Raley-Susman, K. M., I. S. Kass, J. E. Cottrell, R. B. Newman, G. Chambers, and J. Wang. Sodium Influx Blockade and Hypoxic Damage to CA1 Pyramidal Neurons in Rat Hippocampal Slices. J. Neurophysiol. 86: 2715-2726, 2001. We studied the effects of lidocaine and tetrodotoxin (TTX) on hypoxic changes in CA1 pyramidal neurons to examine the ionic basis of neuronal damage. Lidocaine (10 and 100 µM) and TTX (6 and 63 nM) delayed and attenuated the hypoxic depolarization and improved recovery of the resting and action potentials after 10 min of hypoxia. Lidocaine (10 and 100 µM) and TTX (63 nM) reduced the number of morphologically damaged CA1 cells and improved protein synthesis measured after 10 min hypoxia. Lidocaine (10 µM) attenuated the increase in intracellular sodium (181 vs. 218%) and the depolarization (-21 vs. -1 mV) during hypoxia but did not significantly attenuate the changes in ATP, potassium, or calcium measured at 10 min of hypoxia. Lidocaine (100 µM) attenuated the changes in membrane potential, sodium, potassium, ATP, and calcium during hypoxia. TTX (63 nM) attenuated the changes in membrane potential (-36 vs. -1 mV), sodium (179 vs. 226%), potassium (78 vs. 50%), and ATP (24 vs. 11%) but did not significantly attenuate the increase in calcium during hypoxia.
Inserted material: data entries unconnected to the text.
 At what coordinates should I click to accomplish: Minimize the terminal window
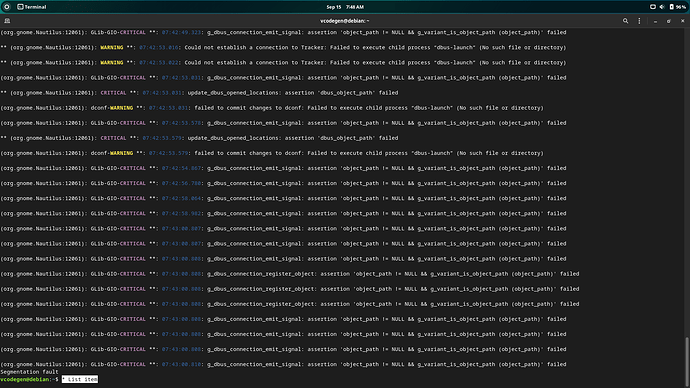coord(655,21)
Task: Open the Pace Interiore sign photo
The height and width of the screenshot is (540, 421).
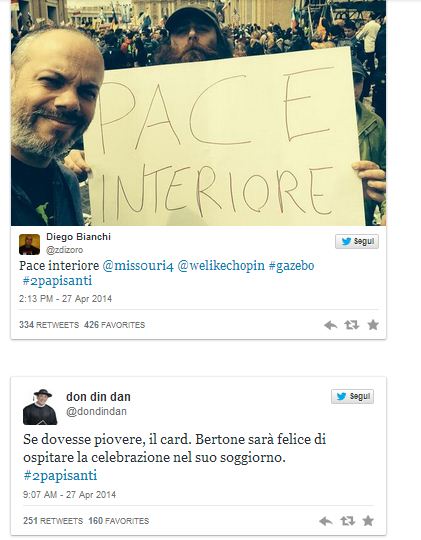Action: (198, 113)
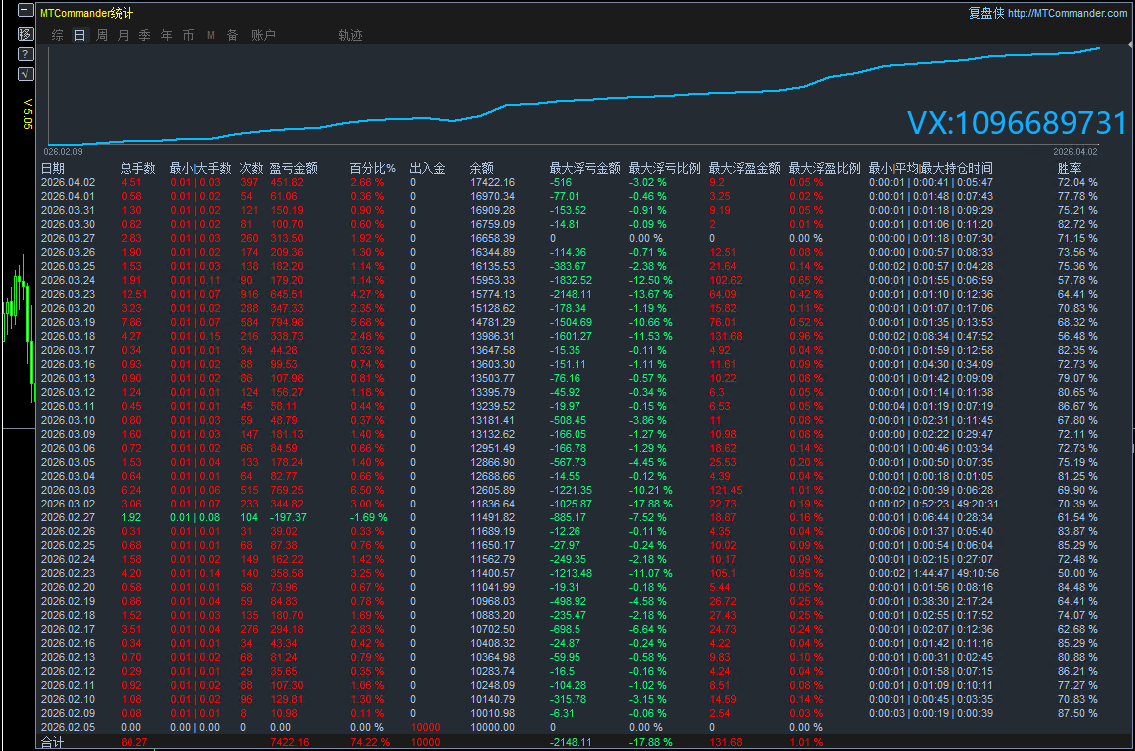This screenshot has height=751, width=1135.
Task: Open the 年 yearly statistics tab
Action: pyautogui.click(x=167, y=35)
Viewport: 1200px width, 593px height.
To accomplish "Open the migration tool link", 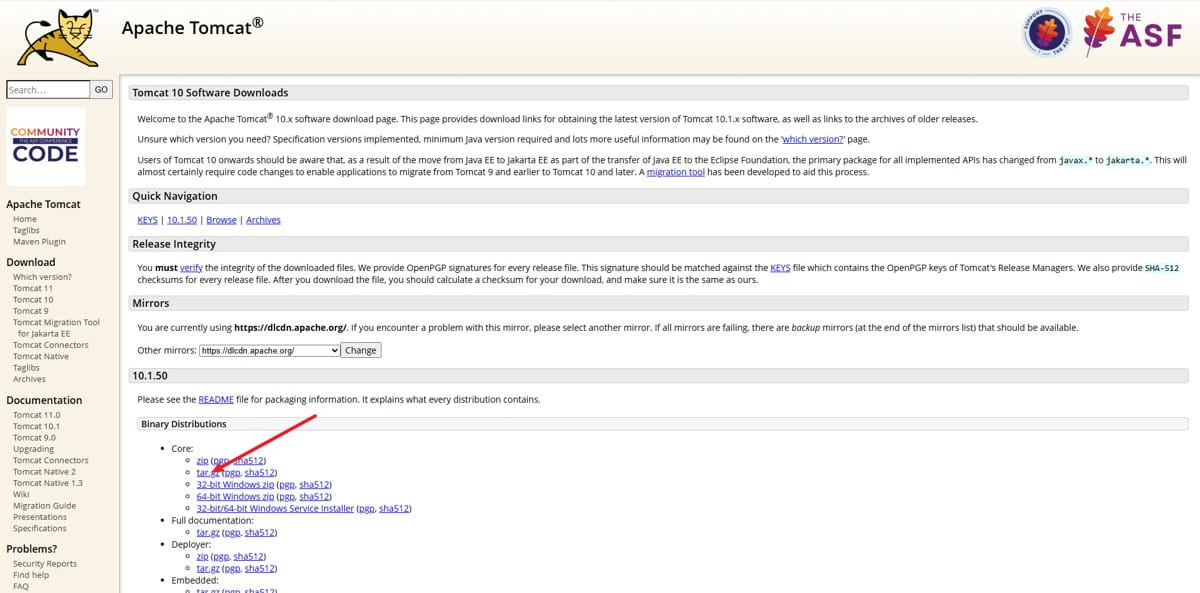I will point(676,172).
These data indicate that the primary blockade of sodium channels can secondarily alter other cellular parameters. The hypoxic depolarization and the increase in intracellular sodium appear to be important triggers of hypoxic damage independent of their effect on cytosolic calcium; a treatment that selectively blocked sodium influx (lidocaine 10 µM) improved recovery. Our data indicate that selective blockade of sodium channels with a low concentration of lidocaine or TTX improves recovery after hypoxia by attenuating the rise in cellular sodium and the hypoxic depolarization. This blockade improves the resting and action potentials, histologic state, and protein synthesis of CA1 pyramidal neurons after 10 min of hypoxia to rat hippocampal slices. A higher concentration of lidocaine, which also improved ATP, potassium, and calcium concentrations during hypoxia was more potent. In conclusion, the depolarization and increased sodium concentration during hypoxia account for a portion of the neuronal damage after hypoxia independent of changes in calcium.